Take a moment to read that last sentence again.

Yemen is not just one political issue among many, it’s an emergency. And it should be a leading priority for the British left because the British state is playing a leading, enabling role in causing the disaster. When Yemeni civilians are killed it is often by British-supplied bombs and missiles dropped from British-built planes flown by British-trained pilots, and with maintenance provided on the ground by British technicians. These planes comprise around half of the Royal Saudi Air Force’s combat jets, with the United States supplying the remainder. Bruce Riedel, a senior fellow at the Brookings Institution and former CIA analyst, said in 2016 that ‘if the United States of America and the United Kingdom tonight told King Salman that this war has to end, it would end tomorrow, because the Royal Saudi Air Force cannot operate without American and British support’. So this is not just someone else’s war. It is very much ours as well.

To empower people in the UK to engage more with this issue, it may be helpful to set out a brief account of the background to the war and the UK’s involvement. Suggestions for further reading are listed at the end of the article.

What is now southern Yemen, including the strategically valuable port of Aden, was held by the British Empire from 1839 until 1967, and through the 1960s the British fought a losing colonial war to retain the protectorate. As the historian Mark Curtis describes in his indispensable work, ‘Web Of Deceit’, the war was fought through a mixture of overt and covert means. The SAS set up plain-clothes hit squads while the RAF bombed villages and crops, displacing tens of thousands of people. Torture – like collective punishment, a standard counter-insurgency technique - was widely used.

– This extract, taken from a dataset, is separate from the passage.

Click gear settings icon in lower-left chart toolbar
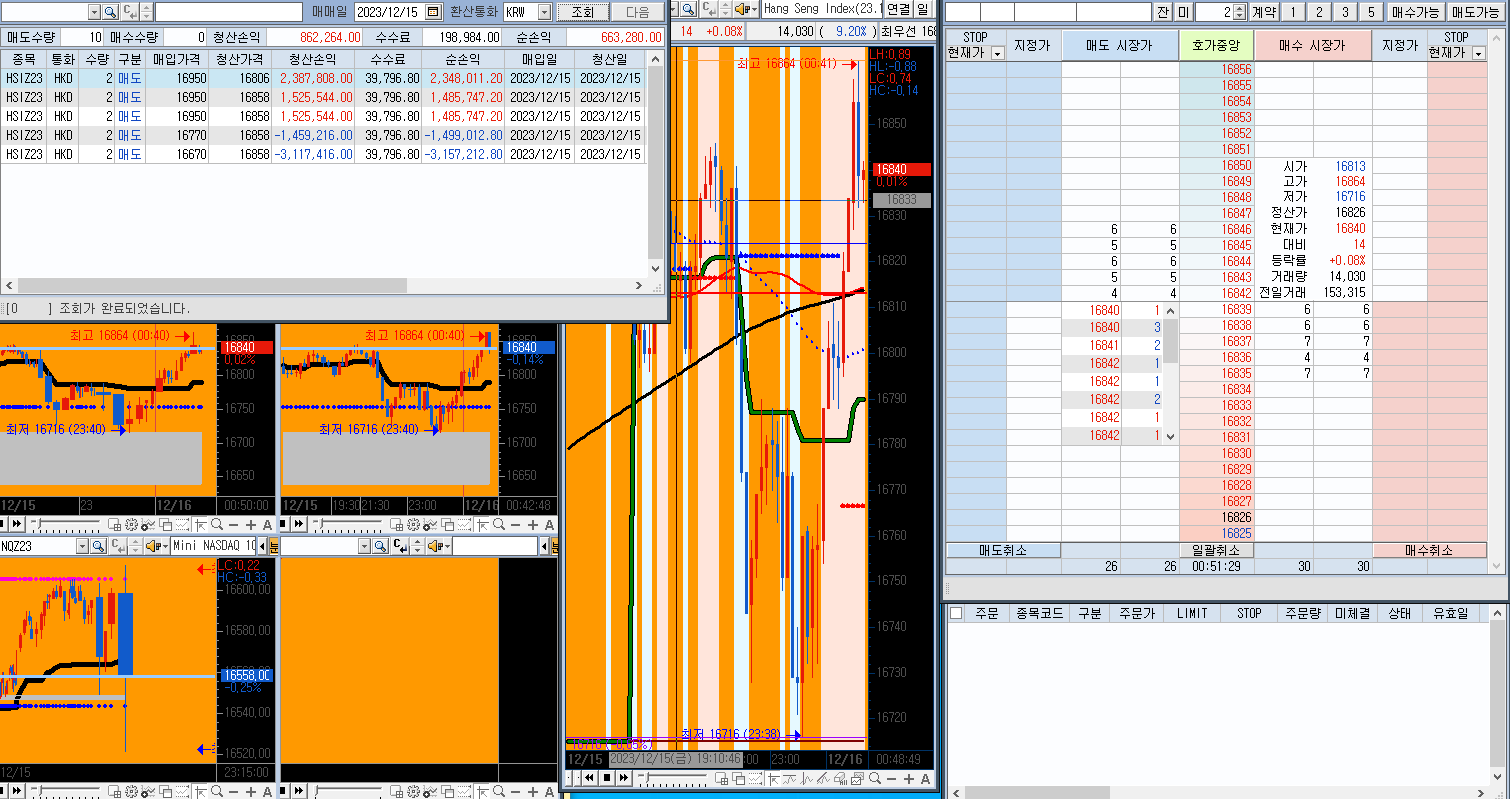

Meanwhile in the independent north, a 1962 coup against the monarch Imam Muhammad al-Badr resulted in the creation of an Arab nationalist Yemeni republic. Royalist forces rallied, and civil war broke out with Gamal Abdel Nasser’s Egypt supporting the republicans and the Saudis backing the monarchists. Egypt committed thousands of troops together with aerial power, while Saudi support was limited to money and weapons. Britain also secretly provided intelligence, arms and funding to the Saudi-backed royalist forces. After its devastating defeat by Israel in June 1967, Egypt was forced to pull out of Yemen, but the republic remained in place.

Also in 1967, the British were forced to withdraw from Aden, having been defeated by the Marxist National Liberation Front who established the People’s Democratic Republic of South Yemen, committed to the overthrow of all Arabian peninsula monarchies. With north and south divided, the Saudis saw the Marxists as the greater threat, and began backing their erstwhile republican enemies in the north. The Saudis also responded to these new realities by beefing up their armed forces, especially the air force, and coup-proofing the regime against the threat of nationalist officers taking over. Britain supplied a fleet of Lightening military jets, and helped to establish and train the praetorian National Guard.

As the Cold War wound down, 1990 saw the unification of the capitalist north with the socialist south. An attempt by the new republic to remain neutral over Iraq’s invasion of Kuwait that same year saw 800,000 Yemeni workers expelled from Saudi Arabia and another 50,000 from the other Gulf monarchies in an act of collective punishment that dealt a major blow to Yemen’s economy. Remittance income from those workers was lost and the population swelled with incoming unemployed. In 1994, a southern secessionist movement attempted to break away from the republic, but the north reasserted control after a brief civil war.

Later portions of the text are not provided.